A ação do MPF foi uma das ações que resultaram na resolução da ANS. Mas não só isso compõe o esforço para que o parto normal volte a protagonizar o nascimento dos brasileiros. Nos últimos anos houve movimentos que tentam melhorar a remuneração dos partos, bem como as opções das gestantes, o que inclui a possibilidade de ser auxiliada no parto por enfermeiras obstétricas.

Há também a necessidade de se reduzir os casos de violência obstétrica, quando a mulher grávida tem seus direitos violados num momento de extrema vulnerabilidade. Não há dados capazes de avaliar o quanto a possibilidade de uma agressão colocar mulheres no caminho de uma cesárea eletiva.

Ter acesso à informação torna a posição da mulher grávida mais assertiva em relação ao cuidado que recebe no pré-natal e no parto. Ter mulheres informadas no consultório, acreditamos, pode ajudar médicos a serem mais atentos e respeitosos aos desejos e anseios de suas pacientes.

De fato, profissionais com altas taxas de cesárea podem ter diversas razões para isto. Tais explicações podem ser exigidas dentro do consultório, na relação entre a mulher grávida e o profissional que a atende. Mas como a futura mãe poderá saber o que perguntar se há poucos dados públicos disponíveis sobre a atuação profissional do médico?

Os dados em si não dizem que um profissional ou estabelecimento é melhor que o outro. Mas indicam que, apesar da Organização Mundial de Saúde indicar que a taxa de cesária ideal deve ser, no máximo de 15%, em Curitiba os dados do Sistema de Informação de Nascidos Vivos (Sinasc) apontam que dos cerca de 35 mil nascimentos que aconteceram por ano na cidade, entre 2014 e 2017, em média 61,22% foram cesáreas.

Esse resultado considera tanto partos realizados pelo SUS quanto na medicina privada. Quando olhamos os dados das maternidades que atendem exclusivamente pacientes de planos privados, o índice passa dos 80%, muito mais do que preconiza a OMS.

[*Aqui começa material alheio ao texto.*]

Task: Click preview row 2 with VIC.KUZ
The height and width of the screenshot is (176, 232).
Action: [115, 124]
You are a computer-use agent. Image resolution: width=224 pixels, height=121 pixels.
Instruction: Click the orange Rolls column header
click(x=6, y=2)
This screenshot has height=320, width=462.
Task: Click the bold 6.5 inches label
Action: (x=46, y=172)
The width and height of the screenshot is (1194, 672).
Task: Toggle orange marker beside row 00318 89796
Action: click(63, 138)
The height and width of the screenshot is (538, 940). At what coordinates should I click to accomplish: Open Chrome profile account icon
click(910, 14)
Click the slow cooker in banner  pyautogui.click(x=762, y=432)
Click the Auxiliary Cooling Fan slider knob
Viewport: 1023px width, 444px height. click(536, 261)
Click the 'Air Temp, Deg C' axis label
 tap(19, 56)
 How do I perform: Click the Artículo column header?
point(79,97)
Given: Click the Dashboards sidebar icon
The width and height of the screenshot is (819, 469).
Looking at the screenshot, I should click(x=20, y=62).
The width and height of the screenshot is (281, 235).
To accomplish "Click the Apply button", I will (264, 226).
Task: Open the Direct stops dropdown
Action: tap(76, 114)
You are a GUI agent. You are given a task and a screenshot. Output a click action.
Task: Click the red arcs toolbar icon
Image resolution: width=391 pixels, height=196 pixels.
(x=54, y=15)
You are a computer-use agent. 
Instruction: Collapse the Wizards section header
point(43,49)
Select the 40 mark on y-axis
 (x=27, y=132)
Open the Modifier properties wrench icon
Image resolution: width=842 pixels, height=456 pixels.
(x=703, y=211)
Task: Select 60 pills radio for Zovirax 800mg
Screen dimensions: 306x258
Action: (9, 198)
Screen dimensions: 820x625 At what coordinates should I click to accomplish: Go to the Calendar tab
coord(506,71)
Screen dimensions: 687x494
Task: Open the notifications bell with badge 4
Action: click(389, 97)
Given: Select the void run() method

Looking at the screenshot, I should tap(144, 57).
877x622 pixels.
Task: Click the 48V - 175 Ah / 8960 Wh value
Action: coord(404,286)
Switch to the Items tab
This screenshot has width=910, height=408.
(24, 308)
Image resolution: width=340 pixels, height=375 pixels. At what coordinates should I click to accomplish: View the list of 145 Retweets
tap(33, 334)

Cinco anos após a primeira divulgação desses dados em Curitiba, o projeto Nascer Bem volta a funcionar, dessa vez dentro do Plural. Nas próximas quatro semanas o portal irá publicar um banco de dados completo, com informações sobre os partos realizados na capital, inclusive informações sobre números de partos feitos por cada médico da cidade.

Essa informações vão ajudar as mães a continuar a tomar decisões sobre seus corpos, seus filhos e sua via de parto. Mas principalmente esses dados vão garantir que se cumpra a lei e se respeite o direito de cada mulher de ter acesso a informações para exercer seu direito de livre escolha de verdade.